[Ads-l] antedating (?) "shaggy-dog story"

Wilson Gray hwgray at GMAIL.COM
Mon Dec 4 23:05:09 UTC 2017


Clearly, I'm coming down with Oldtimer's disease. I don't even recall my
own comment to the "shaggy-dog" thread.

So, in the beginning, the shaggy-dog story was really a brief, boring tale
about a shaggy dog that the teller told over and over to his hearers,
pretending that it was so funny that it was worthy of re-telling?
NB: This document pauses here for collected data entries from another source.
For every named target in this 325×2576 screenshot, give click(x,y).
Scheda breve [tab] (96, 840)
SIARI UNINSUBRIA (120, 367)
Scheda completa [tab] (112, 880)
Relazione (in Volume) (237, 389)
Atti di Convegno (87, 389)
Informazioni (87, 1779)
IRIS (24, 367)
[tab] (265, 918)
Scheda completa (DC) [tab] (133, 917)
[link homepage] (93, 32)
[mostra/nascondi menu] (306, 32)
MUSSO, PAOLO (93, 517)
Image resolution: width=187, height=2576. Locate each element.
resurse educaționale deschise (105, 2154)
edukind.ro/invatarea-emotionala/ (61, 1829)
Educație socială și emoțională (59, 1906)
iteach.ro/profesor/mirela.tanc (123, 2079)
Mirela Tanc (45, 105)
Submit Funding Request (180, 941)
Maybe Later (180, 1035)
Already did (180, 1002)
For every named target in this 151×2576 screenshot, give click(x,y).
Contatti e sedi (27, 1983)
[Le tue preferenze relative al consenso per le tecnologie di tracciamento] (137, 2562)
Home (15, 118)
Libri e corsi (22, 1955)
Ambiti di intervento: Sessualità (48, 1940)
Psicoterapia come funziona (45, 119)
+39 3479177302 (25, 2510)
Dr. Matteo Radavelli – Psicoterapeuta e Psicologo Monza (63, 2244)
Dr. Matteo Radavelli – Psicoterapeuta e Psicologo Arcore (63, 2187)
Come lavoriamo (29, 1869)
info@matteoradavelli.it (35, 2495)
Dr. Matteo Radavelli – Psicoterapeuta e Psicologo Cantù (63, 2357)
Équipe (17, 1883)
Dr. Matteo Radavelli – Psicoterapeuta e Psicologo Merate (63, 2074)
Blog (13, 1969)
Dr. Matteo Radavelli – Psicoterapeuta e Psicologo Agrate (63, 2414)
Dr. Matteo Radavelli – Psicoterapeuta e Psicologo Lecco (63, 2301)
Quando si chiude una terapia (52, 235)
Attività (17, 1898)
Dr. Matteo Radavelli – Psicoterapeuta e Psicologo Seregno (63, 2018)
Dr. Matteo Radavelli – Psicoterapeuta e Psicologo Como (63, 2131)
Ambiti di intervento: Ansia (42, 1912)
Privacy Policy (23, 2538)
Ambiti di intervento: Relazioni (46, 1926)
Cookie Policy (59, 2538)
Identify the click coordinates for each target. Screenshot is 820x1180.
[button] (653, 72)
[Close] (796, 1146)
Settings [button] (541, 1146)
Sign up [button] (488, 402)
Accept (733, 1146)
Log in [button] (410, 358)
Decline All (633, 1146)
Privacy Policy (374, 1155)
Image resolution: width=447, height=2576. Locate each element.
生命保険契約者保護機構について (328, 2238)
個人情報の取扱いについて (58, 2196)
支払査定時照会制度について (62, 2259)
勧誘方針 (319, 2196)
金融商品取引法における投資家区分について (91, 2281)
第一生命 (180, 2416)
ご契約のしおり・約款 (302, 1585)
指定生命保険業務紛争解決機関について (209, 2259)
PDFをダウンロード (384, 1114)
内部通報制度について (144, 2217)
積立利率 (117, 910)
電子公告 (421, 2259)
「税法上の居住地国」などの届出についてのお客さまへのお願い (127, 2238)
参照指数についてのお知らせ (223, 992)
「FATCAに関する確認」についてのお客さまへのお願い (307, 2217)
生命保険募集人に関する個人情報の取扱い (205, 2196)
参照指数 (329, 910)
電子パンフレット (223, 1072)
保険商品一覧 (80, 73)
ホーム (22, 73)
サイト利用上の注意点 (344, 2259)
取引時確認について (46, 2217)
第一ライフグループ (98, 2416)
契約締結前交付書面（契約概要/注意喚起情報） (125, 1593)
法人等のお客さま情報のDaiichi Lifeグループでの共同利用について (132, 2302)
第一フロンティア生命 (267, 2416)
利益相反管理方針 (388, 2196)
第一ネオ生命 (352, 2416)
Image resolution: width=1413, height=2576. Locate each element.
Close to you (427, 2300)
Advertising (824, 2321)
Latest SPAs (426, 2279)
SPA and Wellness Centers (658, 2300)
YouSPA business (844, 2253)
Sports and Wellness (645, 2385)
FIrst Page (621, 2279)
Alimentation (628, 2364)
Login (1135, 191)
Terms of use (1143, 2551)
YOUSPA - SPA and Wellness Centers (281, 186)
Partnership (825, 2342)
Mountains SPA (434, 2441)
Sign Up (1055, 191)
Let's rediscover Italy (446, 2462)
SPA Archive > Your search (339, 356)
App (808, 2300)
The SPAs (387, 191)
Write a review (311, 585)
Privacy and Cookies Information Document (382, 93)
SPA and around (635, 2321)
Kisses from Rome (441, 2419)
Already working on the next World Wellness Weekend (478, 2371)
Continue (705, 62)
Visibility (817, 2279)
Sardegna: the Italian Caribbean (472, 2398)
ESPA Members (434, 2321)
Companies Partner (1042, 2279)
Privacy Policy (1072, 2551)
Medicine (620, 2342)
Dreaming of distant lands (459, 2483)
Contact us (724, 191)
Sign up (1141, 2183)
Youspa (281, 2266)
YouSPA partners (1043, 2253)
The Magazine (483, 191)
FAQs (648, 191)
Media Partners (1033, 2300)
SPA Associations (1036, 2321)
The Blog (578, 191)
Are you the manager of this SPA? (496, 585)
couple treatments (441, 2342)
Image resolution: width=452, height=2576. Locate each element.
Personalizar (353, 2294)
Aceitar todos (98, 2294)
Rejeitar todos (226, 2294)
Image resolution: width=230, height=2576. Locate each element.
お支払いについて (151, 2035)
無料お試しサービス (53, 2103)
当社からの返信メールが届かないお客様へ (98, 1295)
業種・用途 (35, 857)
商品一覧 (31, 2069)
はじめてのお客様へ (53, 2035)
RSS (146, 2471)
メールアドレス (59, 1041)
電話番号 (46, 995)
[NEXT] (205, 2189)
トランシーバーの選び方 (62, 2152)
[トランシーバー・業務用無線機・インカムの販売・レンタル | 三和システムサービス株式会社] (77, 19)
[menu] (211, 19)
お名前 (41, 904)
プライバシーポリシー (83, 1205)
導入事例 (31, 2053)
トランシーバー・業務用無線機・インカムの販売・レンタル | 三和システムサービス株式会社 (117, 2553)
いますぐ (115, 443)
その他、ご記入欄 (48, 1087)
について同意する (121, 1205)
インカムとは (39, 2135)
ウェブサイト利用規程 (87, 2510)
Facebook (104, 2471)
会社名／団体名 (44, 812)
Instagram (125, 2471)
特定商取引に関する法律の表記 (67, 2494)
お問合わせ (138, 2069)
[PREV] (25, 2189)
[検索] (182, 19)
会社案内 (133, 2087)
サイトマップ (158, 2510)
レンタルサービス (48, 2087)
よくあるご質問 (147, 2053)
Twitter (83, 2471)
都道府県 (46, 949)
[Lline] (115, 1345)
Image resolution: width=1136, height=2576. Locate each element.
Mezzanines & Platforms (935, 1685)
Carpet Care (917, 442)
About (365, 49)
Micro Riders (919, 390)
Then it
evolved into a long, attention-holding tale about a mystery that is left
unsolved, rendering the listener's rapt attention a complete waste of time?
This is non-denouement is quite funny to the teller, but quite an annoyance
to the person suckered into listening to the story.

BTW, isn't this annoying-popular blast from the past, the bane of my last
semester of grade school, also a form of shaggy-dog story?

https://en.wikipedia.org/wiki/The_Thing_(song)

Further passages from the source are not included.